Malachi 3:6 ““For I am the Lord, I do not change; Therefore you are not consumed, O sons of Jacob.”
1 John 1:5 “This is the message which we have heard from Him and declare to you, that God is light and in Him is no darkness at all.”
Hebrews 13:8 “Jesus Christ is the same yesterday, today, and forever.”
Closing Statements:
Polycarp was a personal disciple of the Apostle John. As an old man, he was the bishop of the Church at Smyrna in Asia Minor (present-day Turkey). Persecution against the Christians broke out there and believers were being fed to the wild beasts in the arena. The crowd began to call for the Christians' leader Polycarp. So the authorities sent out a search party to bring him in. They tortured two slave boys to reveal where Polycarp was being hidden.

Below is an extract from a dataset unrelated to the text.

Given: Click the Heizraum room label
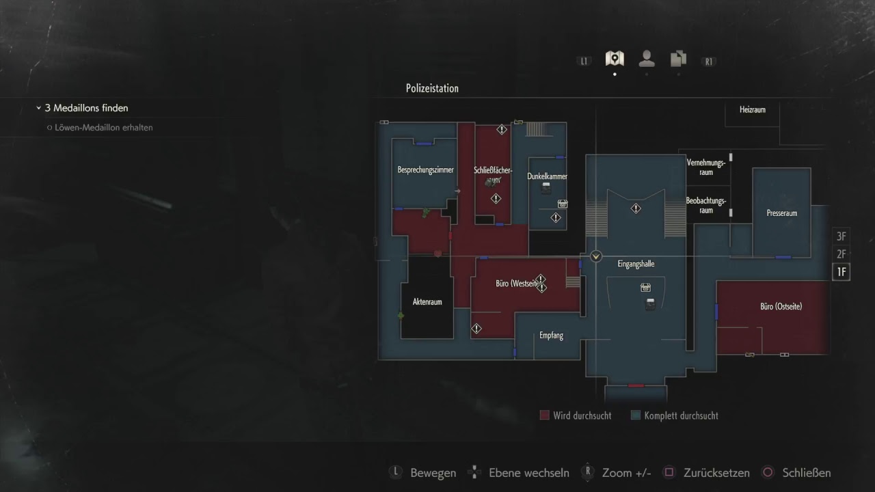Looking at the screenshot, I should [752, 109].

It was a Friday afternoon. Polycarp was resting upstairs in a country home. They came in like a posse, fully armed as if they were arresting a dangerous criminal. Polycarp's friends wanted to sneak him out, but he refused, saying, "God's will be done." (The Christians there taught that a believer was not to make oneself available for martyrdom and should not seek it out, but neither should he/she avoid it when there was no choice.)

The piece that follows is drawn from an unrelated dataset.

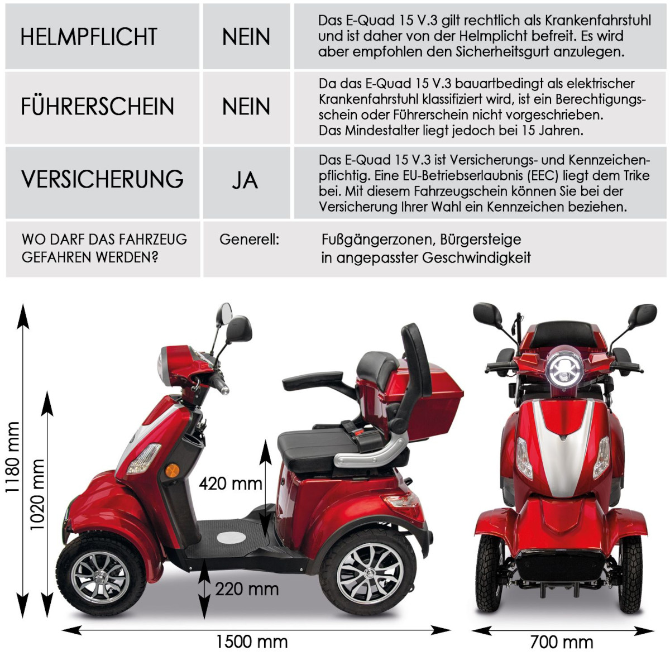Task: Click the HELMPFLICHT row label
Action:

In one of the most touching instances of Christian grace imaginable, Polycarp welcomed his captors as if they were friends, talked with them and ordered that food and drink be served to them. Then Polycarp made one request: one hour to pray before they took him away. The officers overhearing his prayers (that went on for two hours) began to have second thoughts. What were they doing arresting an old man like this?
Martyrdom of Polycarp
Martyrdom of Polycarp
Despite the cries of the crowd, the Roman authorities saw the senselessness of making this aged man a martyr. So when Polycarp was brought into the arena, the proconsul pled with him: "Curse Christ and I will release you."
REPLY: "Eighty-six years I have served Him. He had never done me wrong. How then can I blaspheme my King who has saved me?"

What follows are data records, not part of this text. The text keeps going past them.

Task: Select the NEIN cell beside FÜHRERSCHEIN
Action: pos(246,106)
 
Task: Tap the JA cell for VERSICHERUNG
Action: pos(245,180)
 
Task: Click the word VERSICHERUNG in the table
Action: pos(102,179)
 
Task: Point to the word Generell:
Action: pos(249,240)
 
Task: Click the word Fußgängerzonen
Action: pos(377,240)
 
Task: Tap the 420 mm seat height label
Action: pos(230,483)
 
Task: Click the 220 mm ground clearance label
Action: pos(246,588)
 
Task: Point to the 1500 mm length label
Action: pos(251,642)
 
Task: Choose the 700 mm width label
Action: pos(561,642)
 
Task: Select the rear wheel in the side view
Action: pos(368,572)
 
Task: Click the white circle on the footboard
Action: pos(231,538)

The proconsul reached for an acceptable way out: "Then do this, old man. Just swear by the genius of the emperor and that will be sufficient." (The "genius" was sort of the "spirit" of the emperor. To do this would be a recognition of the pagan gods and religion.)
REPLY: "If you imagine for a moment that I would do that, then I think you pretend that you don't know who I am. Hear it plainly. I am a Christian."
More entreaties. Polycarp stood firm.
The proconsul threatened him with the wild beasts.
REPLY: "Bring them forth. I would change my mind if it meant going from the worse to the better, but not to change from the right to the wrong."
The proconsul's patience was gone: "I will have you burned alive."
REPLY: "You threaten fire that burns for an hour and is over. But the judgment on the ungodly is forever."
The Death of Polycarp
The Death of Polycarp
The fire was prepared. Polycarp lifted his eyes to heaven and prayed: "Father, I bless you that you have deemed me worthy of this day and hour, that I might take a portion of the martyrs in the cup of Christ. . . Among these may I today be welcome before thy face as a rich and acceptable sacrifice."
As the fire engulfed him, the believers noted that it smelled not so much like flesh burning as a loaf baking. He was finished off with the stab of a dagger. His followers gathered his remains like precious jewels and buried them on February 22, a day they set aside to be remembered. The year was probably 155. In the strange way known to the eyes of faith, it was as much a day of triumph as it was a day of tragedy.